Let $A\otimes A$ denote the Kronecker product. Suppose $\|A - B\|_1 = \varepsilon$, where $\|\cdot \|_1$ is the nuclear norm a defined by $\|X\|_1 = \text{Tr}(\sqrt{X^\dagger X})$ and $X^\dagger$ is the transpose conjugate.
What can be said about $\|A\otimes A - B\otimes B\|_1$ or more generally about $\|A^{\otimes n} - B^{\otimes n}\|_1$ in terms of $\varepsilon$?

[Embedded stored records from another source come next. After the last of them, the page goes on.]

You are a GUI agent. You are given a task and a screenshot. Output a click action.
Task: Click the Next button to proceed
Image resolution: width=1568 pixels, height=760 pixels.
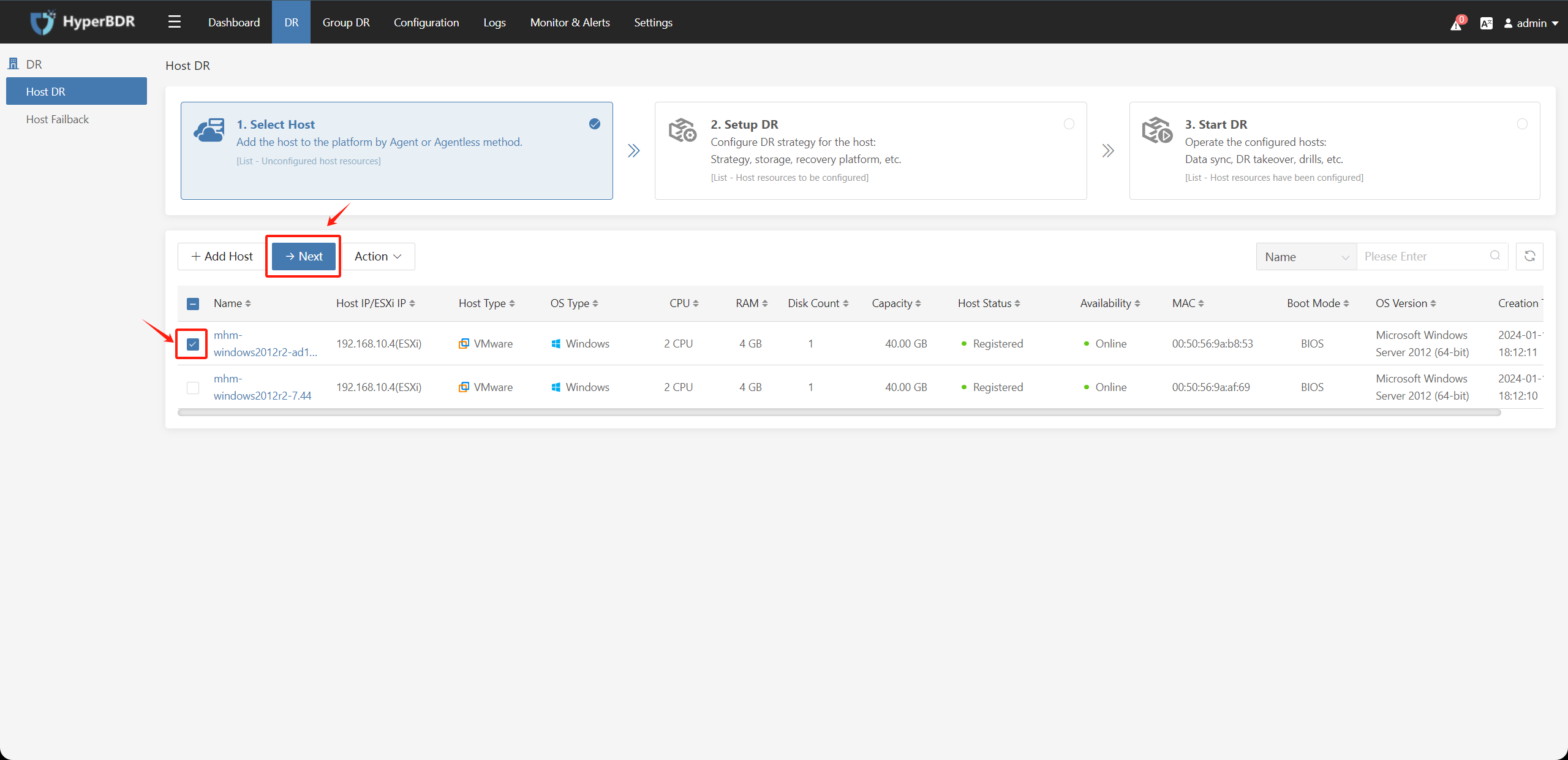pos(303,256)
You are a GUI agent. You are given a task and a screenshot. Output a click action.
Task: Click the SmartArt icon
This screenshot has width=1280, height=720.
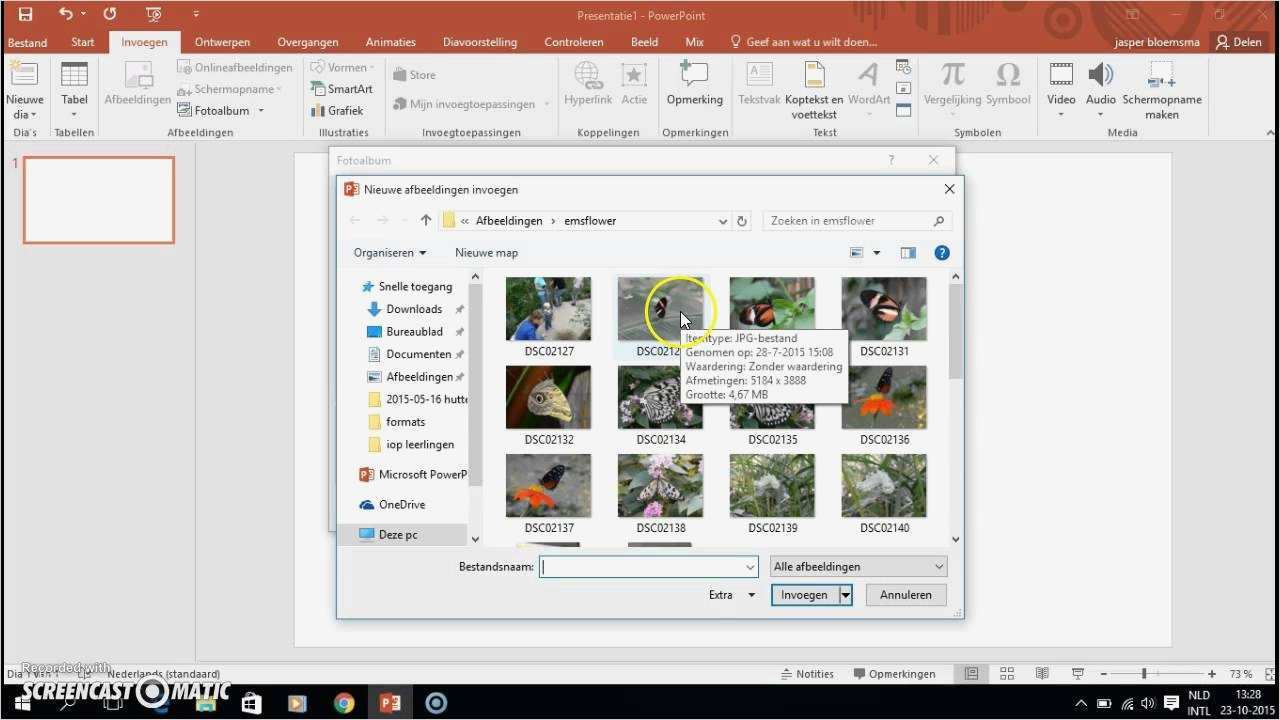click(x=318, y=89)
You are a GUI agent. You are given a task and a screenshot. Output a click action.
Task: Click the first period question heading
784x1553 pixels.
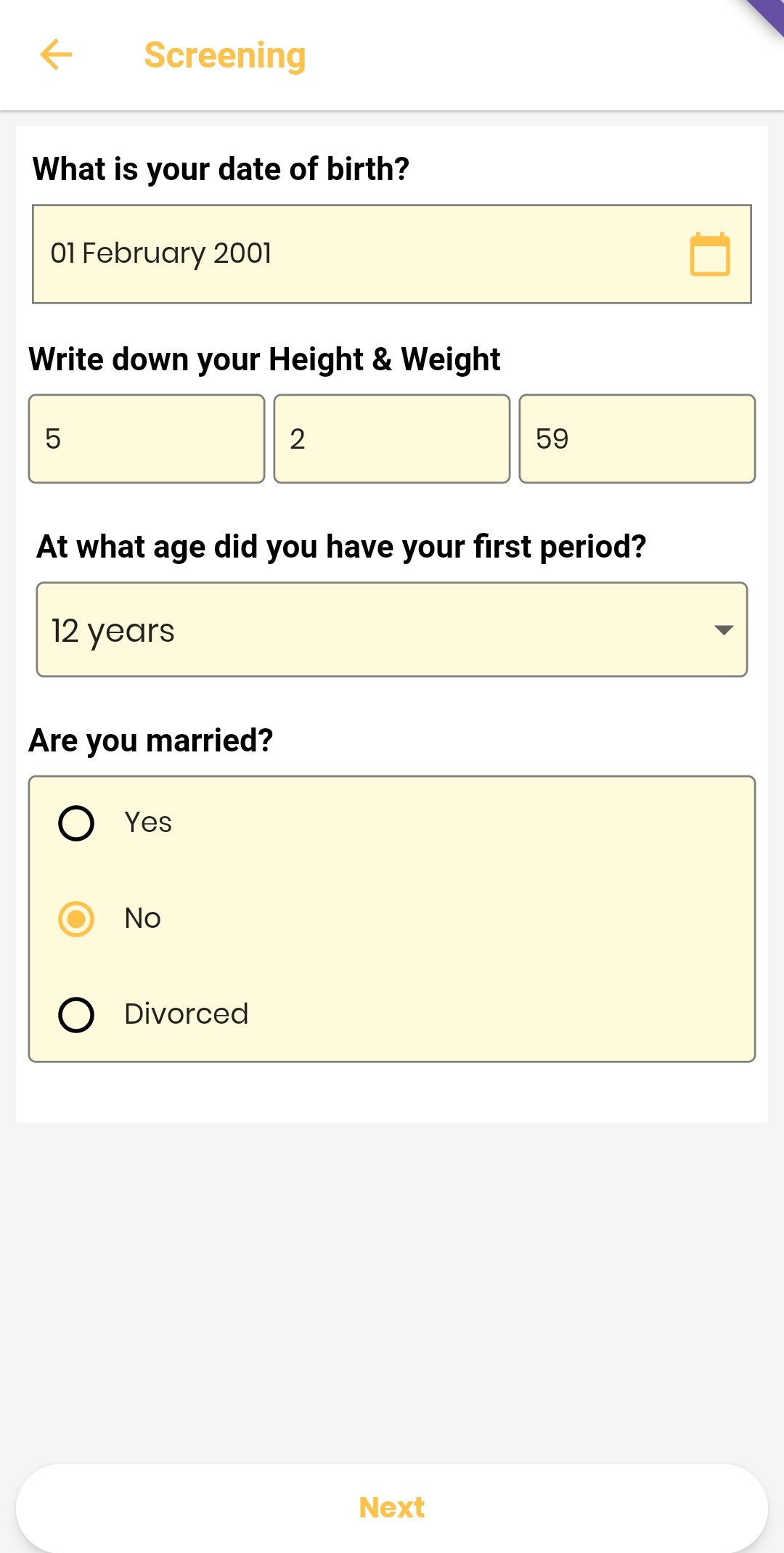[341, 547]
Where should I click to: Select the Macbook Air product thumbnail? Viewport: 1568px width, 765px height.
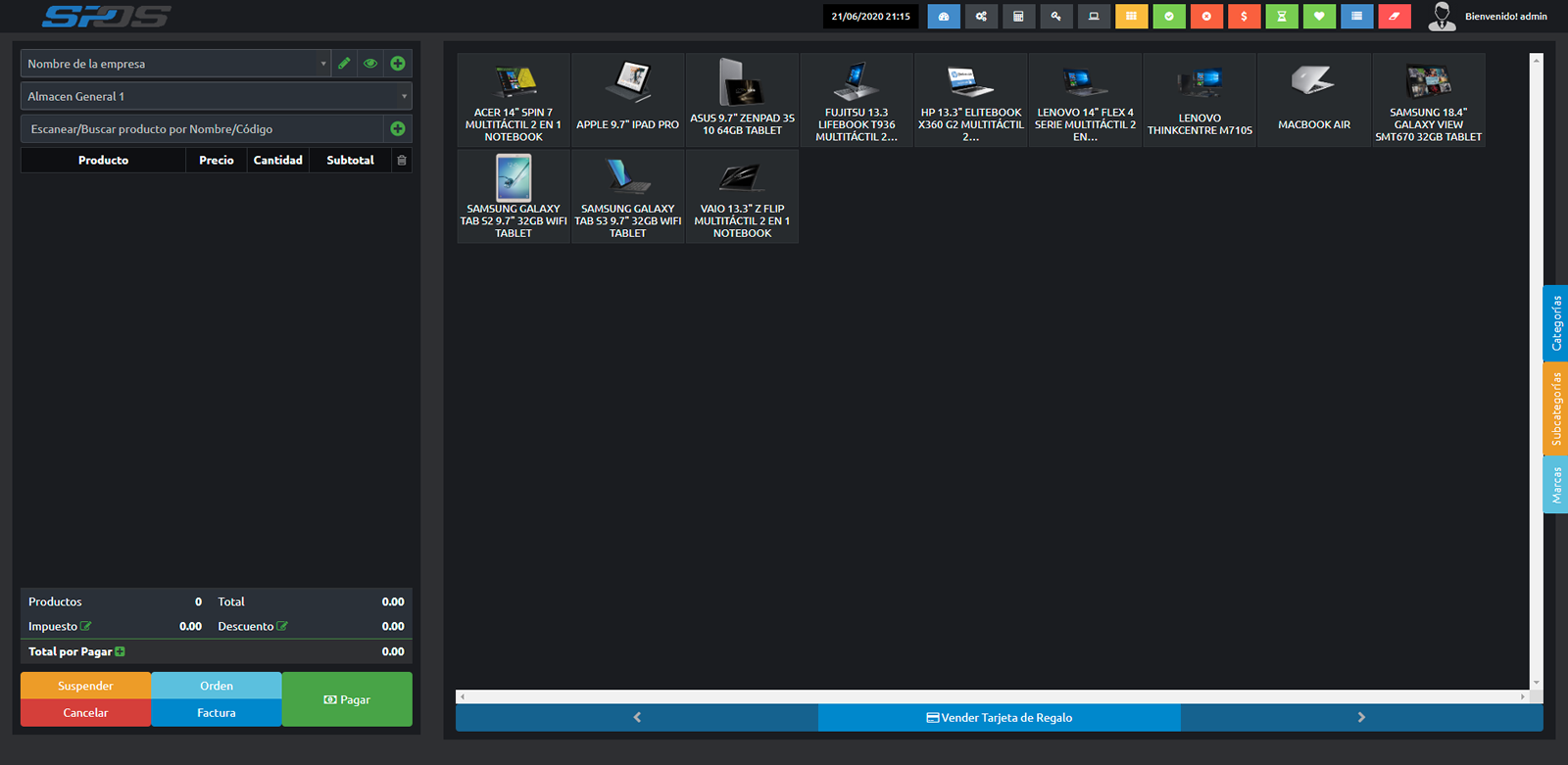click(1313, 100)
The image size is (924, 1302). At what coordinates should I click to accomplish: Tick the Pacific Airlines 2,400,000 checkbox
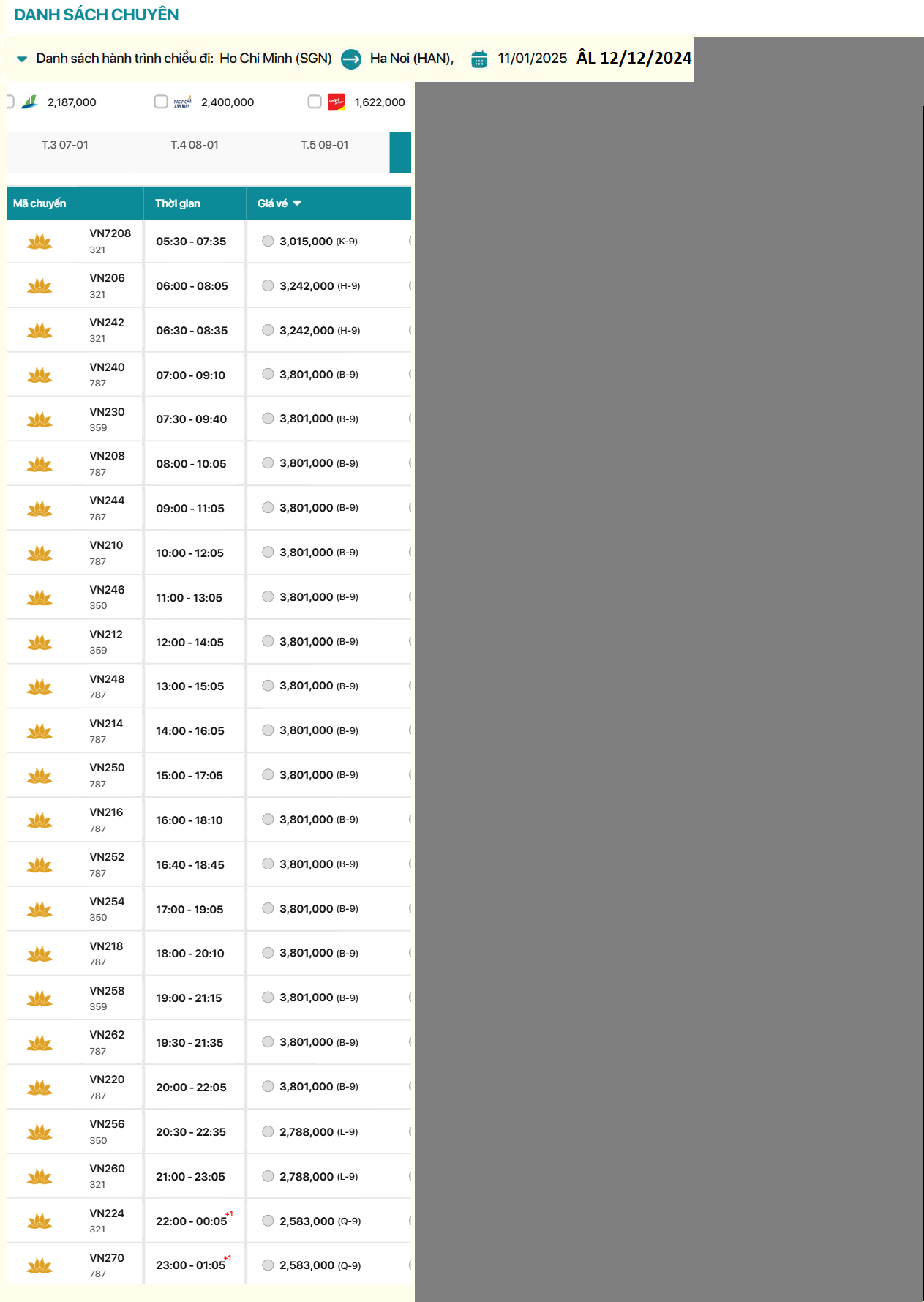161,102

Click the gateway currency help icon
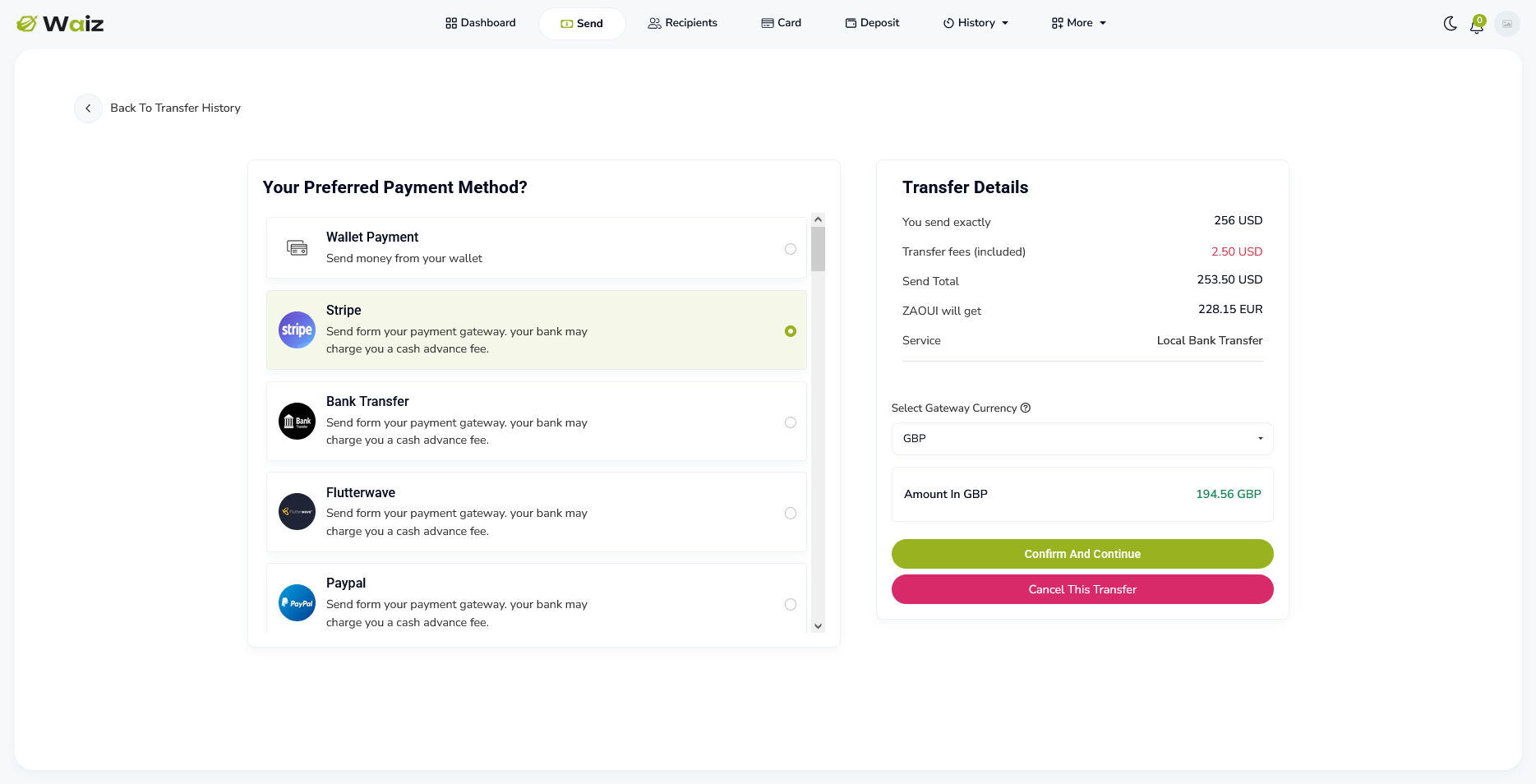[1026, 408]
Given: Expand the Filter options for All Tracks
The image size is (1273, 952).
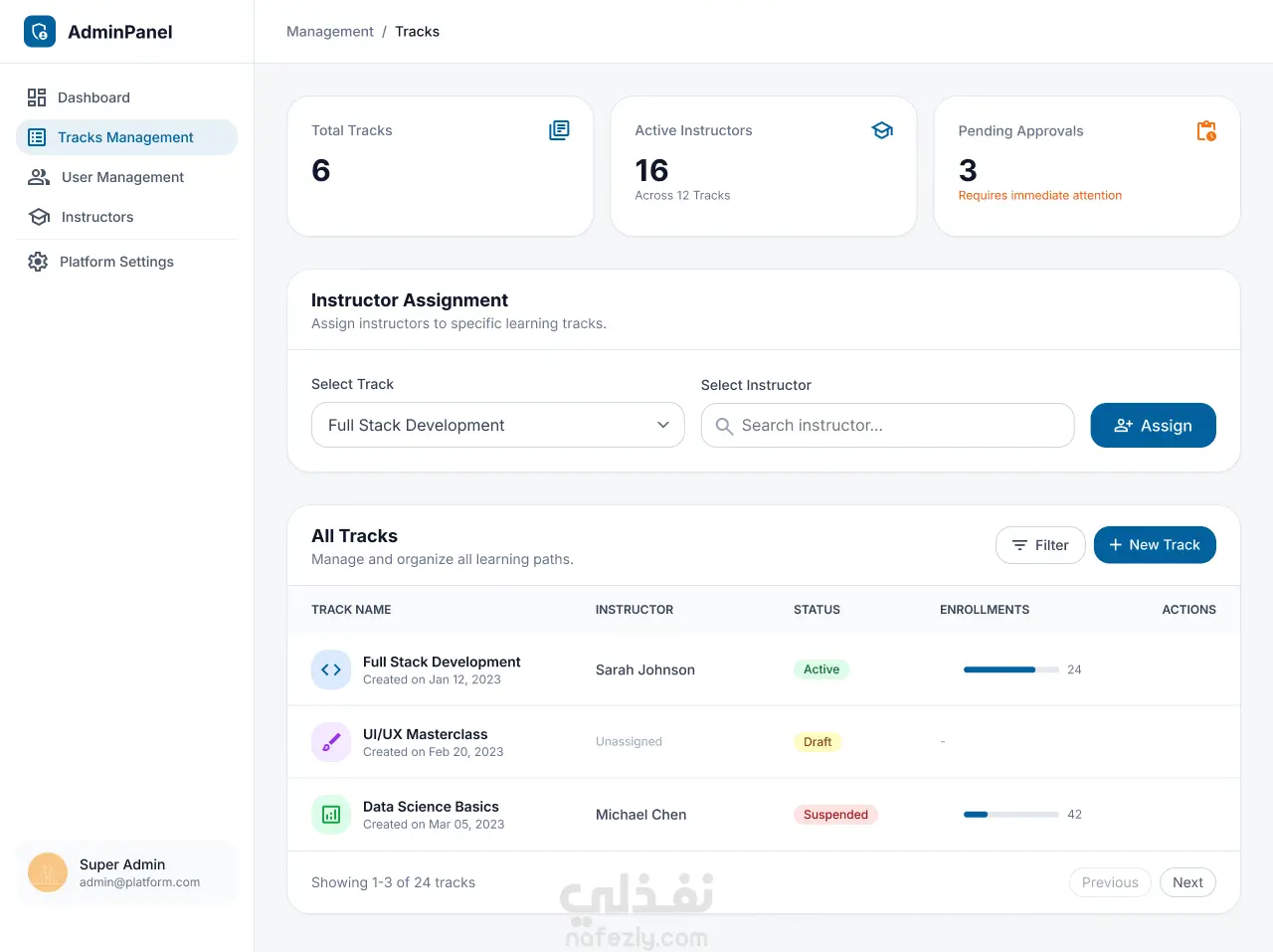Looking at the screenshot, I should pos(1040,545).
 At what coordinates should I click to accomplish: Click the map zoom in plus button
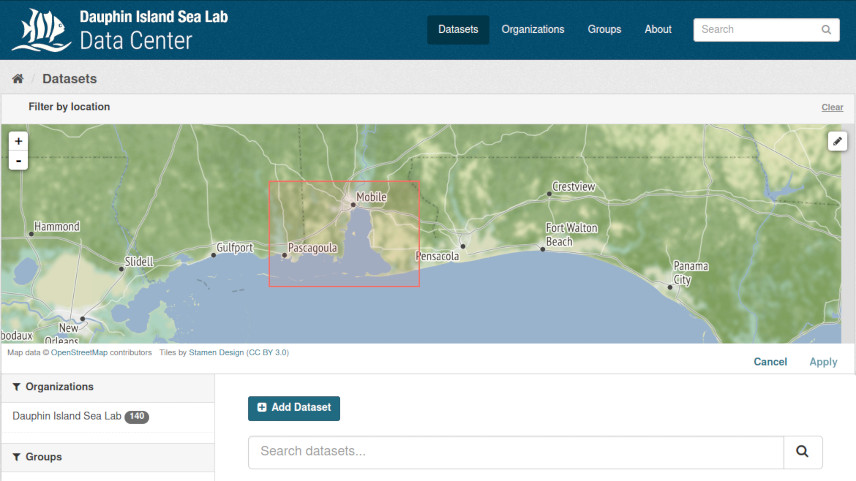(18, 142)
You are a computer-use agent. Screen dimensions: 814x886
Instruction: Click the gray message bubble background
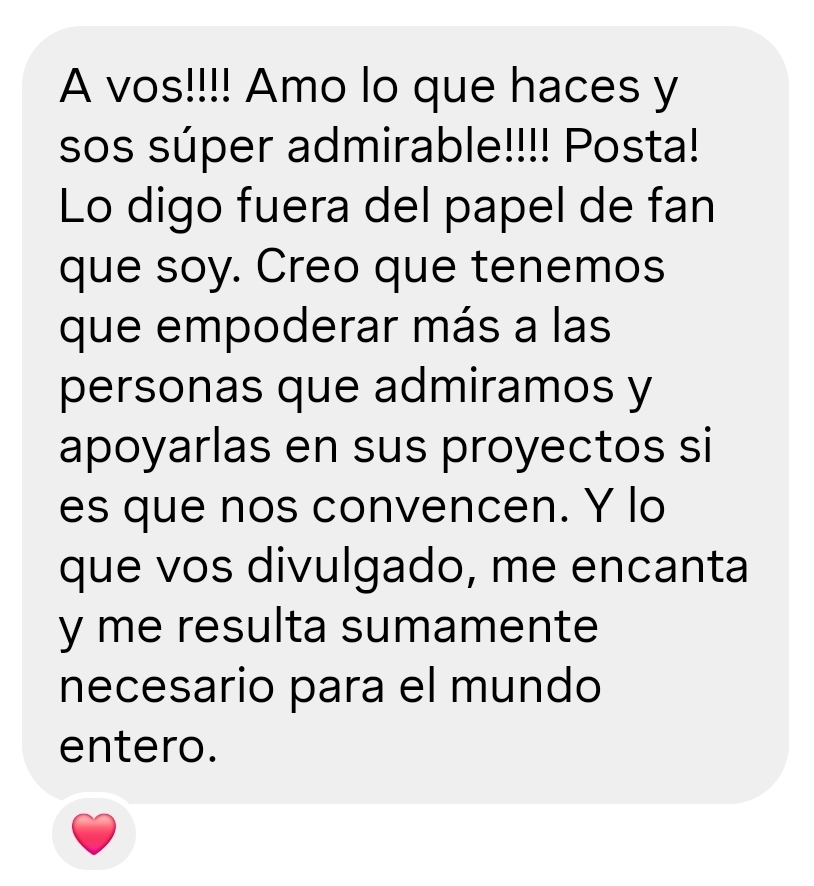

One bound is as follows. We have $$ \|A \otimes A - B \otimes B\|_1 \leq \\ \|A \otimes A - A \otimes B\|_1 + \|A \otimes B - B \otimes B\|_1 \leq\\ \|A \otimes (A - B)\|_1 + \|(A - B) \otimes B\|_1 = \\ \|A\|_1 \cdot \|A - B\|_1 + \|A - B\|_1 \cdot \|B\|_1 =\\ (\|A\|_1 + \|B\|_1)\|A - B\|_1\leq\\ 2\max\{\|A\|_1,\|B\|_1\} \cdot \|A - B\|_1 = \\ 2\max\{\|A\|_1,\|B\|_1\} \cdot \varepsilon $$ Applying similar logic in the general case leads to the inequality $$ \|A^{ \otimes n} - B^{\otimes n}\|_1 \leq n\cdot [\max\{\|A\|_1,\|B\|_1\}]^{n-1} \cdot \varepsilon $$